Age-related macular degeneration (AMD) is common and can cause both visual impairment and blindness.
In a German study reported in PLOS researchers looked a the genetics of the condition.
They assigned 3,444 individuals with AMD to nine categories of severity based on the characteristics of each eye.
They then genotyped 18 single nucleotide polymorphisms (SNPs) and tried to correlate them with the severity stages.
The team found there are genetic factors at play.
“The association of known genetic risk factors with AMD became stronger with increasing disease severity, which also led to an increasing discriminative ability of AMD cases and controls,” wrote Tina Schick of the Department of Ophthalmology, University Hospital of Cologne, Cologne, Germany, and colleagues, “Genetic predisposition was also associated with the disease severity of the fellow-eye, highlighting the importance of both eyes in AMD patients”.

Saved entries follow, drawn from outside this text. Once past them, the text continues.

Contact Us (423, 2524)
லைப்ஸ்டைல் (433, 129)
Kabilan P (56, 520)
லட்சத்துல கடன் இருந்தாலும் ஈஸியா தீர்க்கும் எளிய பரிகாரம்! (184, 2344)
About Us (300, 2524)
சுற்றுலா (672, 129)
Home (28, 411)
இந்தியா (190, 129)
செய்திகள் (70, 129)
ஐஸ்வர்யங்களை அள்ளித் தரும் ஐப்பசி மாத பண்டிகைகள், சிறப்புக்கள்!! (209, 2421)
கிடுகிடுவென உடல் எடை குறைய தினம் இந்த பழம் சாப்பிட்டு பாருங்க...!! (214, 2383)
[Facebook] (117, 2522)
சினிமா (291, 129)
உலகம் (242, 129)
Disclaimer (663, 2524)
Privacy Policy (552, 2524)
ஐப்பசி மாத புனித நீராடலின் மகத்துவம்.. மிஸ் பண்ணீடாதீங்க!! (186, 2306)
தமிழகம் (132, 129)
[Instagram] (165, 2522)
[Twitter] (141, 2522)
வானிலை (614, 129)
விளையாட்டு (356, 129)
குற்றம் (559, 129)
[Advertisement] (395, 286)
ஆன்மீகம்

The team’s research builds on earlier work by others done mostly in late-stage AMD.
“Our results support these findings in more detail and suggest that there is a disease continuum from early to late AMD based on genetic factors,” the authors noted.
They found that genetic risk variants primarily established for late AMD “showed reduced effects on early stages of the disease,” and that “associations of these variants with AMD became stronger with increasing disease severity, which also led to an increasing discriminative ability”
The results also underline the importance of the second eye in AMD patients because the genetic predisposition was also associated with the disease severity of the fellow-eye.
The findings could lead to developing treatments to prevent vision loss, but first researchers need to determine the processes that lead to the onset of early AMD, as well its progression.